= Selden G. Hooper =

Selden G. Hooper (25 December 1904 - 7 February 1976) was the only admiral of the United States Navy to be convicted by court-martial, for homosexual acts carried out post-service.

Hooper was the commissioning commanding officer of the on 22 November 1943.

In U.S. V. Hooper, 26 CMR 417 (CMA, 1958), Hooper was tried by general court-martial for sodomy, conduct of a nature to bring discredit upon the Armed Forces, and conduct unbecoming an officer and a gentleman. Hooper had retired as a rear admiral in 1950, and the acts for which he was tried were committed after he had retired. The defense questioned the military court's jurisdiction, but the court explained that "retired personnel are a part of the land or naval forces." The military retiree, then, is not simply a civilian. The court held that the admiral was "a part of the military forces of this country." He was described as "an officer of the Navy of the United States, entitled to wear the uniform and to draw pay as such." He was convicted and sentenced to dismissal and forfeiture of all pay and allowances.

Hooper was the only flag officer of the U.S. Navy to be convicted by court-martial, and strictly speaking, the only Navy flag officer to ever be tried by court-martial. In 1995, Everett L. Greene was acquitted of sexual harassment and other related charges; he had been selected for promotion to rear admiral, but was still a captain when he was tried.

== Personal life and career ==
Son to Rosa Hooper, Hooper's career in the military started when he left San Francisco, the town he'd been raised, to join the National Guard. After graduating from the US Naval Academy of Annapolis, Hooper joined the US Navy as the rank of Ensign. After quickly making lieutenant, he married a daughter of a wealthy paper manufacturer, Kathryn Rising. Just four years later, the United States would enter as a belligerent to World War 2, Hooper was made the commander of the Fletcher class destroyer, the USS Uhlmann. During service, Hooper was credited with having adverted a crippling attack on American Amphibious Ships.

== Court martial ==
After a series of intelligence missions carried out over 4 weeks in the winter of 1957, four officers of the Office of Naval Intelligence, in which they utilized surveillance gear in an adjacent house they rented out, Hooper was found to be engaging in several homosexual acts.

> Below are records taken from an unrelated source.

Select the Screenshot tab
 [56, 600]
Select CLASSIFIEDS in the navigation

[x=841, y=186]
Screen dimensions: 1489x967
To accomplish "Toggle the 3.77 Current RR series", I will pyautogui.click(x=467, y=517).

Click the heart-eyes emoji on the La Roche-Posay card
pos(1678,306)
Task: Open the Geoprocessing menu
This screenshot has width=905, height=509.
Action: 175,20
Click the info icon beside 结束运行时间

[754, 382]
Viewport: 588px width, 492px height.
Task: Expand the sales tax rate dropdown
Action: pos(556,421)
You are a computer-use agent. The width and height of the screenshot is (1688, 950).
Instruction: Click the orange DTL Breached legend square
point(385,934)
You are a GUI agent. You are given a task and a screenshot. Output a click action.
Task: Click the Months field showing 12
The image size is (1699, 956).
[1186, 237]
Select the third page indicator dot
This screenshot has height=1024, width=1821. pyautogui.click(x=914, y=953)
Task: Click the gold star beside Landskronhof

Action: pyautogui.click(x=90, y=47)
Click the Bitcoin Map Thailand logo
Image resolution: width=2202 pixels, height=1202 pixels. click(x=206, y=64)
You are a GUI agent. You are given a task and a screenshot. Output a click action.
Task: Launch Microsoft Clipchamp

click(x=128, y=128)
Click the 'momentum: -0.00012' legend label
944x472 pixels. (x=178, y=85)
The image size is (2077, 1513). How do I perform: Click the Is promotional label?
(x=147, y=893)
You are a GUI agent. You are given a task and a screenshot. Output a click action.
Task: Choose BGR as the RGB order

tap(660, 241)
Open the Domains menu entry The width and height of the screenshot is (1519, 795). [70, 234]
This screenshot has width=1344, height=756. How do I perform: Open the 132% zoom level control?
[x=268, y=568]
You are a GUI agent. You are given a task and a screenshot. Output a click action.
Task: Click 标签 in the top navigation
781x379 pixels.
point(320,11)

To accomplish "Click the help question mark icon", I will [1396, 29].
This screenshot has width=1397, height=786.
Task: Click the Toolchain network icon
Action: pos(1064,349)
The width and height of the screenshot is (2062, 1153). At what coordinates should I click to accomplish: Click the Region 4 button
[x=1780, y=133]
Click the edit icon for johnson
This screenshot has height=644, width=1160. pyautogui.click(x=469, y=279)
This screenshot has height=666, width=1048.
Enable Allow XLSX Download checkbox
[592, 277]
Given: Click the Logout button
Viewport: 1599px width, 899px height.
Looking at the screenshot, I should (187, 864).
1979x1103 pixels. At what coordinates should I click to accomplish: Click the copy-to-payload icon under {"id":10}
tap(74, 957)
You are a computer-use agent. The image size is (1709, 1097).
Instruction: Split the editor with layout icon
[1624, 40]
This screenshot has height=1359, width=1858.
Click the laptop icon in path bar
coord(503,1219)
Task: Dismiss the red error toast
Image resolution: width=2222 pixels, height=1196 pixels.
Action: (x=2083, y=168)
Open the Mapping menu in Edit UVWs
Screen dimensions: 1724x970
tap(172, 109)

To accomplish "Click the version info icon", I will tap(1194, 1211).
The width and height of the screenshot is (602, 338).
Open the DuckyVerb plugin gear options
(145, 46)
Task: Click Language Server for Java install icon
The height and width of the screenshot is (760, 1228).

On the first night of surveillance, the officers found a young sailor, Roscoe Braddock, dancing with the retired Navy admiral before witnessing the two kiss. After several subsequent return trips to surveil Hooper's residence, the officers discovered another enlisted sailor, John Schmidt, and witnessed the three together, before Hooper and Schmidt undressed and then proceeded to turn the lights out; leaving the officers with strong evidence of homosexual conduct.

In April, the following year, retired Admiral Hooper was officially notified that the commandant of the Eleventh Naval District, Rear Admiral Charles Hartman, has filed charges against him related to the Uniform Code of Military Justice:

- Article 125 - sodomy;
- Article 134 - conduct of a nature to bring discredit on the armed forces;
- Article 135 - conduct unbecoming to an officer and a gentleman.

During the court proceedings, the prosecution (The Navy) enlisted a slew of character witnesses. A significant number were other sailors, including Roscoe Braddock, who, under oath, was forced to admit to sharing a bed with Hooper, thereby corroborating claims of homosexual conduct. The defense for Hooper called upon their own character witnesses, that all testified that Hooper was an upstanding citizen, with a distinguished military record. They also called upon a psychiatrist from San Diego County Hospital, who testified that Hooper was not a homosexual. Despite this, the panel returned a unanimous verdict against Hooper.